By Rebecca Munsterer Sabky
Last night, after eating Triscuits for dinner for the second night in a row, I decided to go on a grocery run. I closed the fridge, put on my “fancy” sweatpants, and left the house. After an hour of perusing the various types of shredded wheat cereals, I had a sufficient cart of edibles for the week.
As I pushed my cart towards the exit of the store, I was faced with the soccer mom’s conundrum. Do I take my fifteen items (give or take an item or two) to the Ten Items or Less checkout, or do I wait on the massive line for the regular check out? As a seemingly law-abiding citizen (I won’t admit otherwise), I decided to not violate the Ten Items or Less code. Instead, I decided to attempt the greatest game in the history of the 21st century: Check! Your! Self! Out!
For those of you new to this particular game show, the object is simple. Scan your items and place them in a shopping bag without needing the assistance of a grocery clerk. Sounds easy, right? Wrong! Check! Your! Self! Out! is a sly combination of Jeopardy and Press Your Luck.
The contestant must first successfully locate and scan the UPC code on a particular item. Then, the item must be placed in a plastic grocery bag on a scale which is programmed to predetermine the weight of that project. Once a bag is full, the contestant must remove the bag from the scale without aggravating the system.
I’ve been a contestant on this show for about five years now. But, I’ve yet to win. Yesterday, I once again gave it my best shot.
First, I picked items which were easy to scan.The box of cereal with the clear UPC code on the bottom. The bar of soap. The instant rice box. So far, so good. The items matched their predetermined weight on the scale. Once they were safely bagged, I used a careful maneuver to remove the first full bag from the scale and back into my shopping cart. I had survived the first round of competition. Moving on!

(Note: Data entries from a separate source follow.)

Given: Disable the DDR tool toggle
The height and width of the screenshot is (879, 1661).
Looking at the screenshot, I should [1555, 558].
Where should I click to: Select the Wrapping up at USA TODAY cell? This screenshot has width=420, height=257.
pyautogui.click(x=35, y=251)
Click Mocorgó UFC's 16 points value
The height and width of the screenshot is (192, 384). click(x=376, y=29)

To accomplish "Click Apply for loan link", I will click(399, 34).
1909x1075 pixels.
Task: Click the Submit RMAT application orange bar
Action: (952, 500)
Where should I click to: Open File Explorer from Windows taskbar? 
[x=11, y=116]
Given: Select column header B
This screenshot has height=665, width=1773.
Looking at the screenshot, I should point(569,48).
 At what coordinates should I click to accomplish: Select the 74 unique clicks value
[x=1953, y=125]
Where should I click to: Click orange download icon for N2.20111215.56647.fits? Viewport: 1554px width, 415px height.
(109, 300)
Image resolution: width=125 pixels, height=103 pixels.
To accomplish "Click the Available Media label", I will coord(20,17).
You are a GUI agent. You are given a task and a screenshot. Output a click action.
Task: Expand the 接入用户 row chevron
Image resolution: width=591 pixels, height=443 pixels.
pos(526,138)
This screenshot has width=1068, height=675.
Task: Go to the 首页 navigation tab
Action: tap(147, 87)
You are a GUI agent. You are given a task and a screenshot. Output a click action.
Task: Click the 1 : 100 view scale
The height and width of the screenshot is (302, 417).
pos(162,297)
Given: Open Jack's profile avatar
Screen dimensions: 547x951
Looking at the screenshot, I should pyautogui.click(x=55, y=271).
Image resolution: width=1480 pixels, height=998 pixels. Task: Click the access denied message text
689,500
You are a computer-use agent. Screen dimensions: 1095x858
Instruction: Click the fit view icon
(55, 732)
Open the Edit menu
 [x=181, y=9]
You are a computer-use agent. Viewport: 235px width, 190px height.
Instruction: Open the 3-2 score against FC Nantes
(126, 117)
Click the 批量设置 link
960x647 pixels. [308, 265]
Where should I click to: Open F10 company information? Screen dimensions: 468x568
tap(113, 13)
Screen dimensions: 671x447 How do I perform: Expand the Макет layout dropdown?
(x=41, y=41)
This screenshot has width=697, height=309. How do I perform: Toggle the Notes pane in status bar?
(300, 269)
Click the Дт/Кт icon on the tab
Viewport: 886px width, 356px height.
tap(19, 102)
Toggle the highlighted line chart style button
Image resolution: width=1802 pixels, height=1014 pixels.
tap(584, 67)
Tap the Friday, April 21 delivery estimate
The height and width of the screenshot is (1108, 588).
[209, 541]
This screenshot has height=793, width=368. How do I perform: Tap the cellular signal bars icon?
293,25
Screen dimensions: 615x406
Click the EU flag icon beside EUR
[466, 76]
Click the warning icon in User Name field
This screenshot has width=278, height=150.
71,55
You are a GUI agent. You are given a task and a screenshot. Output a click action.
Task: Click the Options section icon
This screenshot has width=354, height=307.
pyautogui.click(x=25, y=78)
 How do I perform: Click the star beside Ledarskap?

The second round was a bit trickier. I successfully navigated the scanning of a Ben and Jerry’s ice cream pint. (I had previously made a rookie mistake in another game when I forgot to swipe the ice crystals from the UPC code.) I also performed scanner gymnastics to correctly align the UPC code on corner of a carton of seltzer. (Who says sweatpants at the grocery store aren’t appropriate?) And lastly, I was able to squash a tube of moisturizer just enough as to flatten the code for the scanner without popping open the cap. With the finesse of a pickpocket, I swiped the second bag from the scale and to my cart. Success! It was a close call, but I had made it on to the final round.
The final round of Check! Your! Self! Out! is notoriously impossible. It is the dreaded produce checkout. To win the game, I needed to successfully weigh, identify, and bag my tomatoes. I started by placing the tomatoes on the scanner for the weigh-in. The machine informed me that I was purchasing 1.23 pounds of misunderstood fruits. (You, too, thought they were a vegetables, right?) Then, I was required to identify the variety of tomatoes. My options were bountiful. There were beefsteak tomatoes.Tomatoes from the vine. Roma tomatoes. I looked at my purchased tomatoes. They were red and round and generic. In fact, they resembled all of the tomatoes on the screen.
Other customers were now lined up behind me. The ticking of my Swatch watch added to the drama of not knowing the correct answer to the tomato question. Tick. Tock. Tick. Tock. I considered using a lifeline and phoning a friend. I considered asking the audience on line. I even considered running back to the tomato display (à la the old 90’s game show Supermarket Sweep) to identify where I first picked up these buggers. But as my Swatch tick-tocked, I knew I needed be a big girl and make my best guess. I closed my eyes and chose beefsteak. To my delight, the scanner accepted my answer. I was home free.
But as we all know, no good game is over until it’s over. (Vanna doesn’t change out of her ballgown until the final puzzle is solved.) As I leaned over to place the “beefsteak” tomatoes in their appropriate grocery bag, my wallet accidentally fell out of my pocket. It landed with a thump in the plastic bag, and the weight of the wallet jammed the machine.
Unexpected item in bagging area!!!
The lights above the checkout flashed and the customers in line sighed with disappointment. They knew I would have to wait for a supermarket clerk to come reset the machine.
I looked down at the ground with disgust. I had lost yet another round of Check! Your! Self! Out! There would be no prize but to get out of the supermarket alive.